4 giugno 2013

Ma va evitato lo sviluppo di “nuova povertà”

Il numero dei poveri nell’arco degli ultimi vent’anni è diminuito, nonostante l'aumento della popolazione mondiale. Non siamo noi a dirlo, ma l’Economist che a sua volta ha basato la propria indagine sui dati dell’Onu. “Nel ’90 – viene spiegato dall’Economist, come ricordato qualche giorno fa dal Corriere della Sera - il 43% della popolazione dei paesi in via di sviluppo viveva in condizioni di estrema povertà. Il numero assoluto era di 1,9 miliardi di persone. Nel 2000 questa percentuale era diminuita di un terzo e a partire dal 2010 (mentre la soglia era salita a 1,25 dollari) la cifra era del 21%. La povertà globale è stata perciò dimezzata nel giro di 20 anni”. Ciò è dipeso soprattutto dal progresso dei cosiddetti Paesi in via di sviluppo che hanno intrapreso rapporti commerciali con l’Europa e che hanno visto crescere il Pil, ad esempio in Cina dell’8%, nel sud-est asiatico del 7 e in Africa del 5%. La crisi economica (che ha colpito in particolar modo l’Occidente) potrebbe non intaccare più di tanto un processo che, secondo i piani dell’Onu, dovrebbe completarsi entro un certo limite temporale (a detta del presidente della Banca Mondiale, Jim Yong Kim, entro il 2030), per quanto sia in prospettiva più difficile ottenere un ulteriore dimezzamento. 

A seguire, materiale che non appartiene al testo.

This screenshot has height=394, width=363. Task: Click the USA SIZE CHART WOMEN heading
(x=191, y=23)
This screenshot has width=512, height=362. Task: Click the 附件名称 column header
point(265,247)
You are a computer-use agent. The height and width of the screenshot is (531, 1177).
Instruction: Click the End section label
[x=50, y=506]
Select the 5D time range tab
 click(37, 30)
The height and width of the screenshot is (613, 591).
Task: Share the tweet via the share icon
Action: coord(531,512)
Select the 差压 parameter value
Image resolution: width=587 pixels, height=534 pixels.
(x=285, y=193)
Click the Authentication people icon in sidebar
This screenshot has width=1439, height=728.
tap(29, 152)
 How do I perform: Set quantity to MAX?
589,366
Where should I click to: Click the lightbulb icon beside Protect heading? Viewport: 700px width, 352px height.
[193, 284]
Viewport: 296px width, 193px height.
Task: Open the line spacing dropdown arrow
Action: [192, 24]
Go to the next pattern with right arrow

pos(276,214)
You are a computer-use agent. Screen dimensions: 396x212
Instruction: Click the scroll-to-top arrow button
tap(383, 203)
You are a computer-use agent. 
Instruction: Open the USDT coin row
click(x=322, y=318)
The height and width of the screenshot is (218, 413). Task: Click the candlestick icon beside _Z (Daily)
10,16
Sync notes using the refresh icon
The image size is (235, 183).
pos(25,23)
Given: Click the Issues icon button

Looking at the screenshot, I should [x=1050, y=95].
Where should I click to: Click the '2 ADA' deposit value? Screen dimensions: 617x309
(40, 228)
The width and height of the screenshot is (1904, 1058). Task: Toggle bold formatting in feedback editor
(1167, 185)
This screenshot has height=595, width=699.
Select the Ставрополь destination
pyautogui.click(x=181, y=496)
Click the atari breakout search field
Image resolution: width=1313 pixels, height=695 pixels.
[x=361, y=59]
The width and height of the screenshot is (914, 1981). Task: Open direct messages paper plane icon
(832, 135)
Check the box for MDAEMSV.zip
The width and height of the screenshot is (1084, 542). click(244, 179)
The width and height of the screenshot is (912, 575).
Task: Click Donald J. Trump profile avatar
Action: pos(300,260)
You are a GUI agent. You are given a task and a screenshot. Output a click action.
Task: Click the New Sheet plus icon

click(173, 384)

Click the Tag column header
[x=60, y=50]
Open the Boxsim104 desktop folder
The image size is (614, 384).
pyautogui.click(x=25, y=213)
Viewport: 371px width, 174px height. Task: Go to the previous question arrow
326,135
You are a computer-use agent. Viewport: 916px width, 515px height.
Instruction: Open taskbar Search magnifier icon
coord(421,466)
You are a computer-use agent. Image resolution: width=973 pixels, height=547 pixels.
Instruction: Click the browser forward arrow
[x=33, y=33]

Tuttavia, almeno guardando ai problemi di casa nostra, viene spontaneo credere che ad una nuova ricchezza sia corrisposta una nuova povertà. Su larga scala la povertà – quella estrema, di cui parlava l’Economist – è stata senza dubbio dimezzata. Ma restano i problemi legati alla crisi, come la difficoltà per i giovani di emanciparsi attraverso un’occupazione dignitosa. Lo stesso Economist, tempo fa, era intervenuto sul tema e aveva quantificato a livello mondiale qualcosa come 75 milioni di giovani senza lavoro (basandosi ancora una volta sui dati dell’Ilo, numeri ripresi da Giorgio Napolitano in occasione del messaggio per il 2 giugno). In questi giorni il ministro del Lavoro, Enrico Giovannini, ha proposto un massiccio turnover nelle aziende. Circostanza che però l’Ilo (Organizzazione internazionale del lavoro, agenzia dell’Onu) ha stigmatizzato, avanzando una controproposta: lo Youth Guarantee. Ovvero una costante formazione per i giovani che restano senza lavoro con possibilità di tirocini e garanzia di accumulare esperienze e competenze. 
Il lavoro è il perno di tutto e la sfida dell’immediato futuro riguarderà soprattutto la distribuzione della ricchezza, al fine di evitare lo sviluppo di una nuova – minoritaria rispetto al passato? – povertà.